Vigneshwaran C sent in two more revisions of a patch to improve the connection authorization message for GSS authenticated/encrypted connections by adding a log message to include GSS authentication, encryption, and principal information. This message will help the user to know whether GSS authentication or encryption was used and which GSS principal was used.

Tomáš Vondra sent in three more revisions of a patch to implement BRIN multi-range indexes.

Álvaro Herrera sent in another revision of a patch to implement ALTER TABLE ... DETACH CONCURRENTLY.

Tsutomu Yamada sent in another revision of a patch to add \dX, which lists extended statistics, to psql.

Pavel Borisov sent in two more revisions of a patch to deprecate and replace <^ and >^ operators for points.

Melanie Plageman sent in another revision of a patch to support parallel FULL JOIN and RIGHT JOIN.

Kyotaro HORIGUCHI sent in two more revisions of a patch to use shared memory instead of files for storage in the stats collector.

Ajin Cherian and Peter Smith traded patches to add logical decoding of two-phase transactions.

Kirk Jamison sent in another revision of a patch to make DropRelFileNodeBuffers() more efficient during recovery by avoiding scanning the whole buffer pool when the relation is small enough, or the the total number of blocks to be invalidated is below the threshold of full scanning.

Daniel Gustafsson sent in two more revisions of a patch to support NSS as a TLS backend for libpq.

Takamichi Osumi sent in three more revisions of a patch to implement CREATE OR REPLACE TRIGGER.

Fujii Masao sent in another revision of a patch to use standard SIGHUP and SIGTERM handlers in the autoprewarm process.

Justin Pryzby sent in another revision of a patch to Implement CLUSTER of partitioned table.
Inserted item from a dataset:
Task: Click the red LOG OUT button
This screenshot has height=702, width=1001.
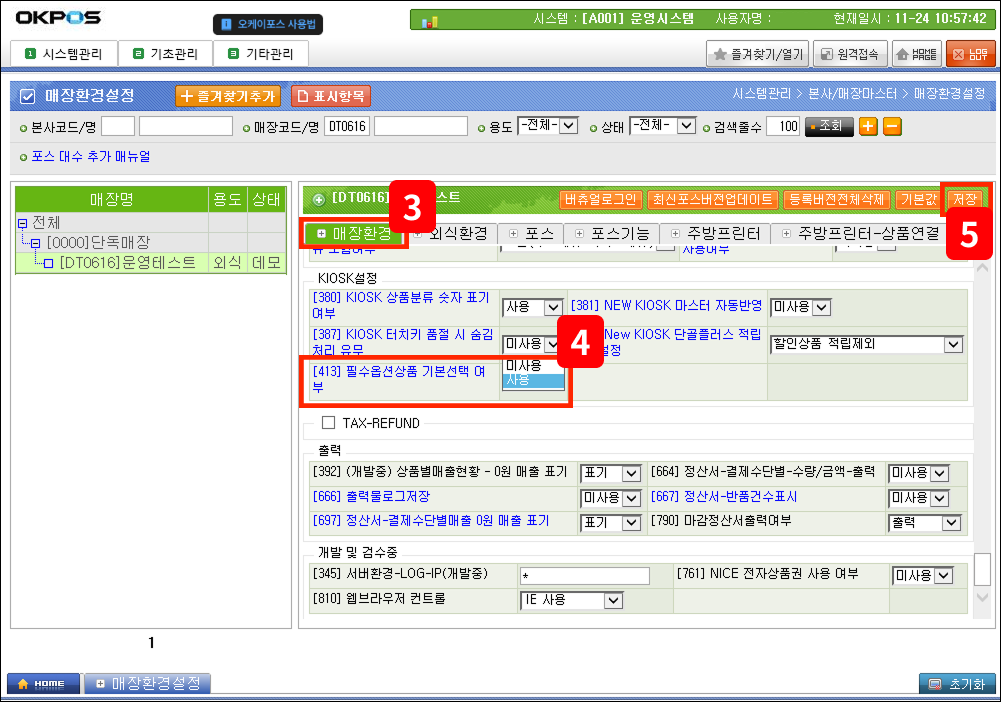Action: click(970, 54)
This requires either specification of a partitioned index on which to cluster, or that an partitioned index was previously set clustered.

Kyotaro HORIGUCHI sent in another revision of a patch to fix NaN handling in some geometric operators and functions.

Michaël Paquier sent in another revision of a patch to rework the SHA2 APIs, switch sha2_openssl.c to use EVP, and make pgcrypto use the in-core resowner facility for EVP.

Yuzuko Hosoya sent in another revision of a patch to fix some infelicities between autovacuum and partitioned tables.

Justin Pryzby sent in another revision of a patch to make pg_ls_* show directories and shared filesets.

Seino Yuki sent in another revision of a patch to enable pg_stat_statements to track rows processed by REFRESH MATERIALIZED VIEW.

Kyotaro HORIGUCHI sent in two more revisions of a patch to implement CatCache expiration.

David Pirotte sent in another revision of a patch to add logical decoding messages to pgoutput.

Masahiko Sawada sent in two more revisions of a patch to implement a transaction manager for foreign transactions.

Masahiro Ikeda sent in another revision of a patch to add statistics to the pg_stat_wal view.

Justin Pryzby sent in a patch atop the one for incremental view maintenance patch which fixes some documentation.

Michaël Paquier sent in a patch to refactor the MD5 implementations to be just one, and switch to EVP for OpenSSL.

Justin Pryzby sent in another revision of a patch to clarify the computation of min/max IO and specifically the double use and effect of correlation, avoid re-using the "pages_fetched" variable, and use the correlation statistic in costing bitmap scans as for an index scan.

Sergei Kornilov sent in another revision of a patch to allow some recovery parameters to be changed with reload.

Marina Polyakova sent in two revisions of a patch to fix a bug that manifested as pgbench no longer supporting a large number of client connections on Windows.

Andrey Borodin sent in another revision of a patch to add Sortsupport for sorting GiST build for gist_btree types.

Jürgen Purtz and Erik Rijkers traded patches to add an architecture chapter to the tutorial.

Dilip Kumar sent in another revision of a patch to implement custom table compression methods.

Tomáš Vondra sent in a patch to remove some duplicate code from brin_memtuple_initialize.